ASSIGNMENT 1.
In the forum thread on NCBI Genome Workbench, revise the stretch from "You should use" through "NCBI Genome Workbench?" so that "IGV" becomes "Tablet".
ASSIGNMENT 2.
Resume the forum thread about loading sequencing files into NCBI Genome Workbench, picking up after its final post.

*** Opening TEXT FOR ANALYSIS ***

So, I had my WGS done by Veritas Genetics and it was transferred to the PGP. I will not reveal the account, however, for privacy reasons. Having difficulty finding good software, I came across NCBI Genome Workbench, which seemed complete and accessible.
The PGP account gives a VCF file, as well as several BAM files. As the VCF file is smaller, I tried that first. I tried loading it in Genome Workbench and it went through the process, but after 20 minutes it crashed my computer and I was forced to reboot my system. I tried 3 more times with the same result. I cannot find any sort of troubleshooting documentation for gbench. So it looks like using VCF files was out. For whatever reason, gbench can't work with them.
So I downloaded all the BAM files, and tried working with that. It says I needed samtools to index them, so I browsed to samtools and selected it. And then it asks me some more questions, I just told it to save the graph files. It asks me what indexes I wanted to load, so I just selected all of them. This is where the first issue appears, however, as it seems like all the indexes are repeated for every BAM file I'm adding (1 per chromosome). It seems like perhaps gbench expects everything to be in 1 BAM file. But either way, I thought it was just a fluke or something and continued. And then it ran. After maybe 30 minutes, it was done. I then tried to open the graph files in the Graphical Sequence View file, as the tutorial said to do, but now it says, "Graphical view: failed to retrieve sequence for id lcl|chr1."
It is really difficult to work with these kinds of files, apparently. Apparently, something happened with gbench. Either I did something wrong or it was buggy.
Can anyone help? Neither Help nor Tutorial provides any troubleshooting that I can make sense of.
You should use a genome browser like IGV to view the BAM files. BAM files need to be sorted/indexed with samtools. I am not sure what OS you are using but you would need access to unix (or cygwin/virtual machine with unix on Windows) to run samtools.
Edit: Were you following this tutorial when working with NCBI Genome Workbench?
Yes, I used that Tutorial.
I got to here when it said it couldn't load the sequence:
I have samtools-1.3.1 for Windows. I did not do anything with it, though. It was gbench that did; it just wanted me to tell it where the program was.

*** Closing TEXT FOR ANALYSIS ***
*** Opening GIVEN ENTRIES ***

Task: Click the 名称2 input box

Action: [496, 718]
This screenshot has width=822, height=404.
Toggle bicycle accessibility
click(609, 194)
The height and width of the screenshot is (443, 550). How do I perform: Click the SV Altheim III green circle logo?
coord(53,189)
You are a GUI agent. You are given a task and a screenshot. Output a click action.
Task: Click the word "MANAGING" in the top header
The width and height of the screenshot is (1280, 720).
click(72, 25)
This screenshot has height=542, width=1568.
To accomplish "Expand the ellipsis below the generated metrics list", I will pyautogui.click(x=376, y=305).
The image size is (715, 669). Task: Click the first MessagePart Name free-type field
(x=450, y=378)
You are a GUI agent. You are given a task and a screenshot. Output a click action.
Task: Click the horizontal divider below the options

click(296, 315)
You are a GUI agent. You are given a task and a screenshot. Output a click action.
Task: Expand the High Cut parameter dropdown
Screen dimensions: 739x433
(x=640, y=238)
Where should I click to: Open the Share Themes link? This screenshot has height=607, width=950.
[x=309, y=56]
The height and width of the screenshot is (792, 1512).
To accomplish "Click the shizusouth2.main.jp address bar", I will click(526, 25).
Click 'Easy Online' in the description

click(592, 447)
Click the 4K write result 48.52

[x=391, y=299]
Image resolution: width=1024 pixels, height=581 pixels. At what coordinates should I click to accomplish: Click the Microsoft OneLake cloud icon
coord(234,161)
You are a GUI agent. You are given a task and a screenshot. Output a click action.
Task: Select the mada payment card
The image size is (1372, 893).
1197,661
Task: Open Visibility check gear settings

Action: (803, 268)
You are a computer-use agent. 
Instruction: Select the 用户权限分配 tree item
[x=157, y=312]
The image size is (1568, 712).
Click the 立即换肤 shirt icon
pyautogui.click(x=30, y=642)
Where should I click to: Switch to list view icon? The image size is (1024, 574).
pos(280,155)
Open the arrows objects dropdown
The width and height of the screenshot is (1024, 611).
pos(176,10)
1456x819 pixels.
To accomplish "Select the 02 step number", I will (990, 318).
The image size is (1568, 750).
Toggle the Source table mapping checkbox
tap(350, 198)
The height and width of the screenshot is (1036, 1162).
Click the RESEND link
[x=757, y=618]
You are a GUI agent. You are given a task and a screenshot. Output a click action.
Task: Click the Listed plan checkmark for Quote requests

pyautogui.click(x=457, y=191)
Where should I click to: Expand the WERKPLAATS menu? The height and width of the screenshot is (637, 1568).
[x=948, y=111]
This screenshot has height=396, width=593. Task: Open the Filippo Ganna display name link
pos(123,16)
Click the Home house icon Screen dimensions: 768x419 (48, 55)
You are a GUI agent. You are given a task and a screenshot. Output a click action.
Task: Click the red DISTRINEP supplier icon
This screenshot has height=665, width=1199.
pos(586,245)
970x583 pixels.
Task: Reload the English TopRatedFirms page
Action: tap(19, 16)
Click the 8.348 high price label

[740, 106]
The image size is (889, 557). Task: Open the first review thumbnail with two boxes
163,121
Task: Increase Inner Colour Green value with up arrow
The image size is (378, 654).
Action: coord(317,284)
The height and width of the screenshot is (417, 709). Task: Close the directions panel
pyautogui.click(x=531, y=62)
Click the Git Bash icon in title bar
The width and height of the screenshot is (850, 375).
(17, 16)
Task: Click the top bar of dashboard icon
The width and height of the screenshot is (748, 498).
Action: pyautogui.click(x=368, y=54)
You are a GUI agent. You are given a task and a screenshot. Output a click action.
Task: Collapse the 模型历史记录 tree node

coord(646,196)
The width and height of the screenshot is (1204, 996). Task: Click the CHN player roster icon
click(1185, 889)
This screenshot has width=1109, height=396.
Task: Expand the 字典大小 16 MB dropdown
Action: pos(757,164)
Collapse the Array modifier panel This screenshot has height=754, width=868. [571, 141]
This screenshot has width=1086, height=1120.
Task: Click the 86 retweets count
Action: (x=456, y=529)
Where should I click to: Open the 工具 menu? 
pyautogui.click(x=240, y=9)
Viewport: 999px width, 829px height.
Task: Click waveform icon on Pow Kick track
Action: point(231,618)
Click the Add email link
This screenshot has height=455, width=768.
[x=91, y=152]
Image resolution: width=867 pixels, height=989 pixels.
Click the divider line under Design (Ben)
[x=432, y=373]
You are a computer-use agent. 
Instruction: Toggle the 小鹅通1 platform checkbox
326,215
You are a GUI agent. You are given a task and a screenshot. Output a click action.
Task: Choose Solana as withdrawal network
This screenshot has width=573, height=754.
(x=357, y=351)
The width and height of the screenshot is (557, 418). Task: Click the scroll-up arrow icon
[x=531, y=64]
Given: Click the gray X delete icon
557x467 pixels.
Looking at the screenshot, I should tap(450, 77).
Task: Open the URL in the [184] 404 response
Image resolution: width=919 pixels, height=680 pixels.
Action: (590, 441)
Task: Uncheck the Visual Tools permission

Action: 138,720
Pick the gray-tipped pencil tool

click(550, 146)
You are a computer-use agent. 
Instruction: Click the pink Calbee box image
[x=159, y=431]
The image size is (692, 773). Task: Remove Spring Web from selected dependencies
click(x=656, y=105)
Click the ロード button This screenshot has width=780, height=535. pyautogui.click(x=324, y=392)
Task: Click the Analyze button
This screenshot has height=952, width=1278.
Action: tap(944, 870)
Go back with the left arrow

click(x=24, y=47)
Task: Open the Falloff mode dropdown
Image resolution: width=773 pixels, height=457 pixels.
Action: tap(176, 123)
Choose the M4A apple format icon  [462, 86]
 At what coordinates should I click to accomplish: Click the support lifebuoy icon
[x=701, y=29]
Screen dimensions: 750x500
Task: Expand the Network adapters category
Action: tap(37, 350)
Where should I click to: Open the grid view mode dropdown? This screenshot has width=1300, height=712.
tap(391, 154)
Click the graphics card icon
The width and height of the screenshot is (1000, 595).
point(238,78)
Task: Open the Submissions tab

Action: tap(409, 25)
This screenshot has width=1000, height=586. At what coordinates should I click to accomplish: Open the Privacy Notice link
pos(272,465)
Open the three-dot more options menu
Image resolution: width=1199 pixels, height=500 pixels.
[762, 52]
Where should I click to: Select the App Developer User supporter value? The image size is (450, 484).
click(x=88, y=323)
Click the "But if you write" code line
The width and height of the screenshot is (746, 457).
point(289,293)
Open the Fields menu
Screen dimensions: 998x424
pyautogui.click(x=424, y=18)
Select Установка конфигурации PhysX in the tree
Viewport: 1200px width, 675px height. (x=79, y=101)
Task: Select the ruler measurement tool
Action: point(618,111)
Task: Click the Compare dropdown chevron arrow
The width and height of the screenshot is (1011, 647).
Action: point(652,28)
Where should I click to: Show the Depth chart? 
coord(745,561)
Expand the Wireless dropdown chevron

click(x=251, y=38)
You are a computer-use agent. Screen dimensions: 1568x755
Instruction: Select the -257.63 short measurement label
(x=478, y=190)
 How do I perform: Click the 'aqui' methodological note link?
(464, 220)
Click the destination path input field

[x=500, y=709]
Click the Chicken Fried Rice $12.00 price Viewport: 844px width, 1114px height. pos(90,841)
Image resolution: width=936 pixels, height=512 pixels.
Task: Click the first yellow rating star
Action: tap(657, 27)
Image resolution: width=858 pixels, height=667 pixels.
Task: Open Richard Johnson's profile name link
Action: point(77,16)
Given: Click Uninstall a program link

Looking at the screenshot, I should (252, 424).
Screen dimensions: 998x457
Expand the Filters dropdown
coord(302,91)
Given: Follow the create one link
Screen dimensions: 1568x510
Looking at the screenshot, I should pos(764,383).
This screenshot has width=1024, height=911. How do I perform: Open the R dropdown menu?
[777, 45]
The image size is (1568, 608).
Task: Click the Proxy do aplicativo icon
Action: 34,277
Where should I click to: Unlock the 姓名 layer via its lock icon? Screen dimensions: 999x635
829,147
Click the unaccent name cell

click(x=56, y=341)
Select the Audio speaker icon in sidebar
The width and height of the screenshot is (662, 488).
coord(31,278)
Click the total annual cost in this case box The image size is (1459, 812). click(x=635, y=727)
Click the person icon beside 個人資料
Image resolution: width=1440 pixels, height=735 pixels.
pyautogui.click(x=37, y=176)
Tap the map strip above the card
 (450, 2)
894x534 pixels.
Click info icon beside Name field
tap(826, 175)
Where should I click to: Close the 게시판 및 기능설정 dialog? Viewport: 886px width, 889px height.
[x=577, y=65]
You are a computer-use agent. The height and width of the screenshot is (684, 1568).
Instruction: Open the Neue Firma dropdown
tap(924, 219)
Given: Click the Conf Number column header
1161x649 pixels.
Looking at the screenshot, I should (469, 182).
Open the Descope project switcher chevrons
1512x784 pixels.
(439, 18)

*** Closing GIVEN ENTRIES ***

REPLY 1.
You should use a genome browser like Tablet to view the BAM files. BAM files need to be sorted/indexed with samtools. I am not sure what OS you are using but you would need access to unix (or cygwin/virtual machine with unix on Windows) to run samtools.
Edit: Were you following this tutorial when working with NCBI Genome Workbench?

REPLY 2.
You would need to make sure that you are using the exact genome reference build that the PGP project used for generating that bam file with IGV (or any other genome browser). Unfortunately different genome builds use different nomenclature for reference genomes (e.g. chr 1 or 1 UCSC/Ensemble). The reference chromosome identifiers have to exactly match when you try to open a bam file with a genome viewer.
Note: The id for chromosome you posted in the original post seems some other variant so you need to figure out what reference build/sequence was used and try to get that from PGP for use in IGV.
Could you help me for a moment. I make sure to load the chr#.bam file and to select the combobox ("Select a chromosome to view" in the ToolTip) for that same chr# when I look at a segment. I think this is correct.
Now, as for the reference genome. It defaults to Human hg19. When I look at the "RefSeq Genes", however, it's always all blank. What does this mean? Does this mean the correct reference genome is being used?
And another question, how do you view the allele for both pairs? If the allele is heterozygous, then does that show in that field that is above the allele in "Sequence"? I see some of the bases in a field immediately above the main allele.
2017-01-23 18:33 GMT-08:00 genomax2 on Biostar mailer@biostars.org:
You can view the VCF file in IGV as well. Use this help page.
This is on chromosome 1 (both the chr1.bam is loaded and chr1 is selected as the chromosome).
Notice the 3rd allele from the left, which is A, and then above it is C. Does that mean 1 copy of the allele is A and the other is C?
Also, note how the RefSeq Genes are blank, even though Human hg19 is loaded (which is the default).
So is this right, or can I still not be sure I'm using the right reference?
The "blank" part you are referring to represents sequence that has perfectly matched the reference. You can access various display option in the right-click menu (and choose to show all bases if that is what you want).
If there is a base that differs from the reference then it would be shown (like the example of C above). Since only one read seems to have that C it could either be a sequencing error in that particular read or a real allele. Most likely the former.
And how does it show the base pairs, so you can know what they are when the allele is heterozygous?